The United Nations Framework Convention on Climate Change and the Kyoto Protocol have committed member states to reduce greenhouse gas emissions by, among others, promoting the increase of carbon sequestration by carbon sinks (including woody biomass in forests). In order to achieve these objectives, an international reporting system was designed.

The stock of woody biomass depends on several environmental and managerial factors, which determine species composition and age structure of a forest as well as characteristics of individual trees. Estimating aboveground woody biomass, especially on a nation-wide level, is generally based on the application of conversion factors to known characteristics such as the volume of the growing stock. The application of default conversion factors, as proposed by international guidelines, however, is questionable, since inventory systems for and definitions of growing stock differ from country to country.
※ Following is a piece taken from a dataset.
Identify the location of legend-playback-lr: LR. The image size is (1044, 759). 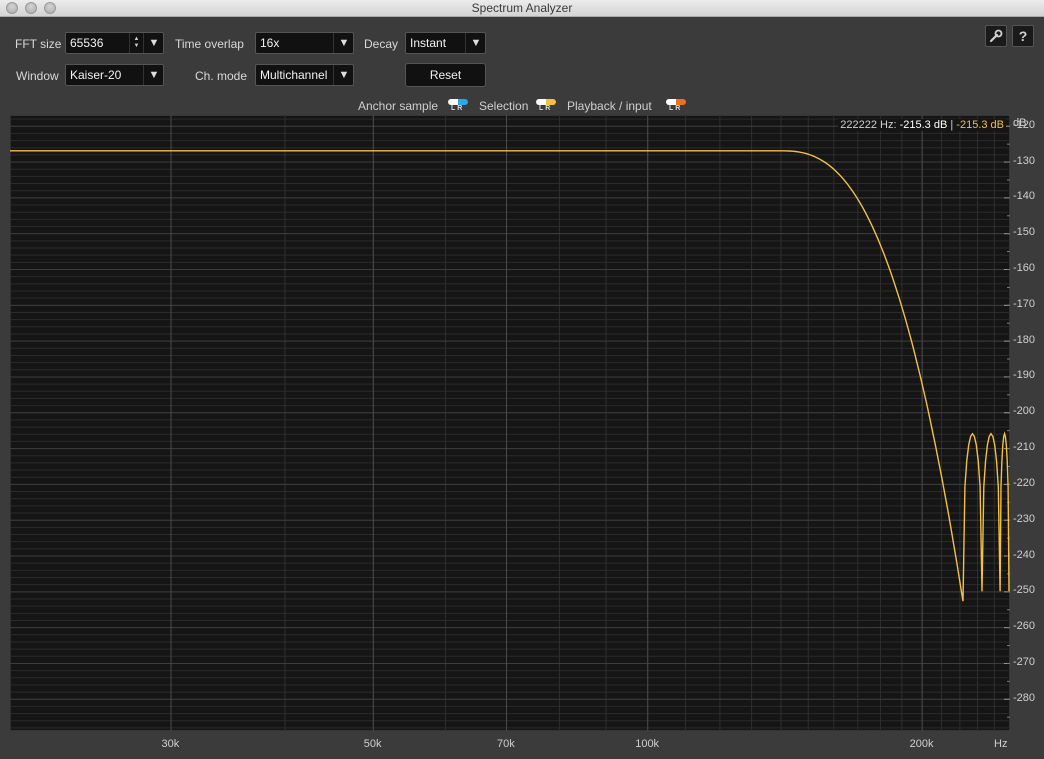
(676, 108).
In this paper, the methods used in Poland to estimate woody biomass for the FAO and the UNFCC reporting, were presented and analysed. We also analysed the influence of some stand and tree characteristics, such as tree species composition and content of bark and its density, on the stock of woody biomass. We conclude that issues not addressed in the IPCC guidelines, such as big differences in wood and bark density, especially for pine, need to be taken into consideration when making estimations. Moreover, the results of this paper show that biomass conversion and expansion factors (BCEF) proposed by IPCC are not adequate for Polish conditions.